In column (3), the benchmark results show that a 1% increase in HQDI increases the likelihood of achieving decoupling between economic growth and PM2.5 by 26%, highlighting both statistical and economic significance. Specifically, compared with the average likelihood of decoupling of 0.52, this 26% increase equates to 50% higher odds of achieving decoupling, signaling a considerable shift toward more sustainable economic growth. For policymakers, these findings suggest that implementing strategies to enhance HQDI, such as investing in innovation and green industries, can significantly accelerate decoupling, resulting in more sustainable economic development. Industry stakeholders can note that aligning their business models with environmental sustainability goals contributes to reducing pollution and positions them to better meet future regulatory requirements and maintain long-term competitiveness.
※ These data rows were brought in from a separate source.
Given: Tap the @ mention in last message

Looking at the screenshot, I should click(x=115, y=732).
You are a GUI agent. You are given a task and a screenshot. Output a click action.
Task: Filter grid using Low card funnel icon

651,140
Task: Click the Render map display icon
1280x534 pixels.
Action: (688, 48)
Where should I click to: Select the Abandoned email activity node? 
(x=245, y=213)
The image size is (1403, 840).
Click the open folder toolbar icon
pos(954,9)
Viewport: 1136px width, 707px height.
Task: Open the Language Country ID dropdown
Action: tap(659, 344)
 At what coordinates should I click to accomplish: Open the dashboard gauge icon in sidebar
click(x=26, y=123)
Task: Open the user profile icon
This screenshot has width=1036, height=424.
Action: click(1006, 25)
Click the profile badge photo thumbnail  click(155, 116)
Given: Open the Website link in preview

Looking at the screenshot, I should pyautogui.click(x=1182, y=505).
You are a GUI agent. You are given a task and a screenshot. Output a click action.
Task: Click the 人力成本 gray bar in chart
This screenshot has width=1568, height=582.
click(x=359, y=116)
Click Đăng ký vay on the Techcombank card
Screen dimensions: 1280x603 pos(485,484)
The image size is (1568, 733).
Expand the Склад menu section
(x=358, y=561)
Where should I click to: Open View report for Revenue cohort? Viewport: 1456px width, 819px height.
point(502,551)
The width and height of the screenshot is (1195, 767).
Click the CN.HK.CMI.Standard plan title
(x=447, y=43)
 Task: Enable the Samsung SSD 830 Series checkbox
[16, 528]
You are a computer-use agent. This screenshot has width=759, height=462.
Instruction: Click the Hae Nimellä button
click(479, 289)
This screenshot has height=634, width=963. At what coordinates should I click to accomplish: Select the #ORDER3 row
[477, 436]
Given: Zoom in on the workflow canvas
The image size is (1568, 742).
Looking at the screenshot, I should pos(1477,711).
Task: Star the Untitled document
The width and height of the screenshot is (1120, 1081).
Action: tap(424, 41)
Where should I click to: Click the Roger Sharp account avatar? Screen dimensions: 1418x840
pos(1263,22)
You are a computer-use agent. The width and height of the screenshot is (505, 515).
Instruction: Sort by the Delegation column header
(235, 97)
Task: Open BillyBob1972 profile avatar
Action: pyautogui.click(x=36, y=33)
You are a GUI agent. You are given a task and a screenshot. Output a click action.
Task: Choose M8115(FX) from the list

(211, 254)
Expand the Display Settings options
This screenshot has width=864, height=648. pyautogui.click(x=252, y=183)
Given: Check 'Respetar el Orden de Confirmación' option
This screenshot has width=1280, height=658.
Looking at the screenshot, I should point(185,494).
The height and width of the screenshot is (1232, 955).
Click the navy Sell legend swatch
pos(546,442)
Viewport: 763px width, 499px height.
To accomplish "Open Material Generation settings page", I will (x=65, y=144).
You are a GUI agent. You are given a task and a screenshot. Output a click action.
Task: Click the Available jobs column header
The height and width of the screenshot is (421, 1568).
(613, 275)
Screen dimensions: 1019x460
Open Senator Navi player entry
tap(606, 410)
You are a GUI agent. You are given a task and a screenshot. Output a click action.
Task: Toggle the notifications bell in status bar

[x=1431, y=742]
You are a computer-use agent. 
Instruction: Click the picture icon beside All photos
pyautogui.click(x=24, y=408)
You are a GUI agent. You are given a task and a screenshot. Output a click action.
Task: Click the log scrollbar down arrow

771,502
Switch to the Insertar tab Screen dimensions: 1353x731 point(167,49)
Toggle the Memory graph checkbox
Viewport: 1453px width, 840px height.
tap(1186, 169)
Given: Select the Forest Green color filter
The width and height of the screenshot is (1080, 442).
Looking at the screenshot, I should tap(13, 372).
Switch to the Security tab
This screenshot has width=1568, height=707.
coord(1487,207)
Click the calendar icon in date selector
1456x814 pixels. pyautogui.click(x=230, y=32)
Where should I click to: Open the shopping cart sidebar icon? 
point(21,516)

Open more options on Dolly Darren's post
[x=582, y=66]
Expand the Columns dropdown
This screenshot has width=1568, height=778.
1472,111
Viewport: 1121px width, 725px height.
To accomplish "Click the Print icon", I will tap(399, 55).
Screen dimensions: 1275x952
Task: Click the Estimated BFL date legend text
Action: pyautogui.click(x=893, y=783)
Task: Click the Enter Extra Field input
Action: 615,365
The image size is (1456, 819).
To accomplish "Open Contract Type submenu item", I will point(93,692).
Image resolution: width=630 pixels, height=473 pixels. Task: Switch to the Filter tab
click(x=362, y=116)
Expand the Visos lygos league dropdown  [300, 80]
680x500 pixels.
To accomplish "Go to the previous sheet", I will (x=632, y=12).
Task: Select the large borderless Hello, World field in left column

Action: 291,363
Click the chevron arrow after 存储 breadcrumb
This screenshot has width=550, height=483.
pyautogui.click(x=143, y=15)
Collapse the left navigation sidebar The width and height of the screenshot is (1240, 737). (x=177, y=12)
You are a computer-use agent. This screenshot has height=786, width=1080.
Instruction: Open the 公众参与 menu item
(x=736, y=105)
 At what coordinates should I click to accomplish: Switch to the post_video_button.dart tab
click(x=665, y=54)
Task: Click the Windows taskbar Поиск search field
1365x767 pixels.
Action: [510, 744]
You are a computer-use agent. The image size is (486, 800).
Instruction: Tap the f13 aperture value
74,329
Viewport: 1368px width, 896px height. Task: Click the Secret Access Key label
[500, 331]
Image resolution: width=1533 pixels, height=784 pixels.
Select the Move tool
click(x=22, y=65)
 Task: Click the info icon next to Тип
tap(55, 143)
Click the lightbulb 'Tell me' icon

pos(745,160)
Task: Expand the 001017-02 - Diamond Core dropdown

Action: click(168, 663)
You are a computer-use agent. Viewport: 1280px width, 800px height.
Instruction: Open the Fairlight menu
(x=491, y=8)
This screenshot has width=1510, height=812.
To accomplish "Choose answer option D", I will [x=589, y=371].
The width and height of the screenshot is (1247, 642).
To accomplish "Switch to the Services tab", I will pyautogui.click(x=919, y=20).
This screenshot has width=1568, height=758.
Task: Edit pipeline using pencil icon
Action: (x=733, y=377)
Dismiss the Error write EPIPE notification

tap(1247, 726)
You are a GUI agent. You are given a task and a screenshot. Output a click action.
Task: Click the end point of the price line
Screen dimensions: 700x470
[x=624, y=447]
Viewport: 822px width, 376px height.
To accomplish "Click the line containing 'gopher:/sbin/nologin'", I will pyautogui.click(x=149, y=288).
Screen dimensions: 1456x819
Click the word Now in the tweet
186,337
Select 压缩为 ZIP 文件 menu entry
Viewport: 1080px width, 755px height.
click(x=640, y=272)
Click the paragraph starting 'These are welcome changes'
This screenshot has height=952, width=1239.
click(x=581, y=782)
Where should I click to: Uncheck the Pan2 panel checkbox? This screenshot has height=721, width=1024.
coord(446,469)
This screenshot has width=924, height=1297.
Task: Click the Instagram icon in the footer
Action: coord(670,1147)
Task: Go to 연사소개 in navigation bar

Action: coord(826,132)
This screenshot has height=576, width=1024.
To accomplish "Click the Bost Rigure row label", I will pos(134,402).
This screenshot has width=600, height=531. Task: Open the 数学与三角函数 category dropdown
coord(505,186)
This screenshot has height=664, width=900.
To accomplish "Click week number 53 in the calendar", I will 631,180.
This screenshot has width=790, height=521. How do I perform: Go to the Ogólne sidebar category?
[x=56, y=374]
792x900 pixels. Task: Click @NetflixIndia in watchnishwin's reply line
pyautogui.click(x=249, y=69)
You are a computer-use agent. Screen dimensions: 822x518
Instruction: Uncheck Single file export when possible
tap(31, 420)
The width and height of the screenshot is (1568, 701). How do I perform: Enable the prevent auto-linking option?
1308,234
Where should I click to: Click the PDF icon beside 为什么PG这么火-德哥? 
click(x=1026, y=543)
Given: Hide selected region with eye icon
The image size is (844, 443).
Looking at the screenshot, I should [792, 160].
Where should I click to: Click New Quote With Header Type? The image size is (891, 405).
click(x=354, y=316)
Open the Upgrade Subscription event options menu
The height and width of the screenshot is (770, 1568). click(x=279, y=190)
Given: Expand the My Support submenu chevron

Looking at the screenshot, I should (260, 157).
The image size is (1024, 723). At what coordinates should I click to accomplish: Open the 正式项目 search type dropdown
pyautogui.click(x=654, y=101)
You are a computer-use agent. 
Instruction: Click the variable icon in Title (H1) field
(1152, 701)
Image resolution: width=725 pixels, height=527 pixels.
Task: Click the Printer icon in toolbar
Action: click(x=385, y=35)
The regression coefficients for the control variables reveal additional insights. Extreme high temperatures can negatively impact decoupling because they often lead to increased energy demand, particularly for cooling, which can strain energy systems and exacerbate environmental pollution. These weather extremes tend to heighten reliance on energy-intensive industries, especially in regions where cooling technologies are still largely dependent on non-renewable energy sources. This added strain makes it more challenging to decouple economic growth and pollution emissions, as it could increase energy consumption and pollution during peak temperature periods.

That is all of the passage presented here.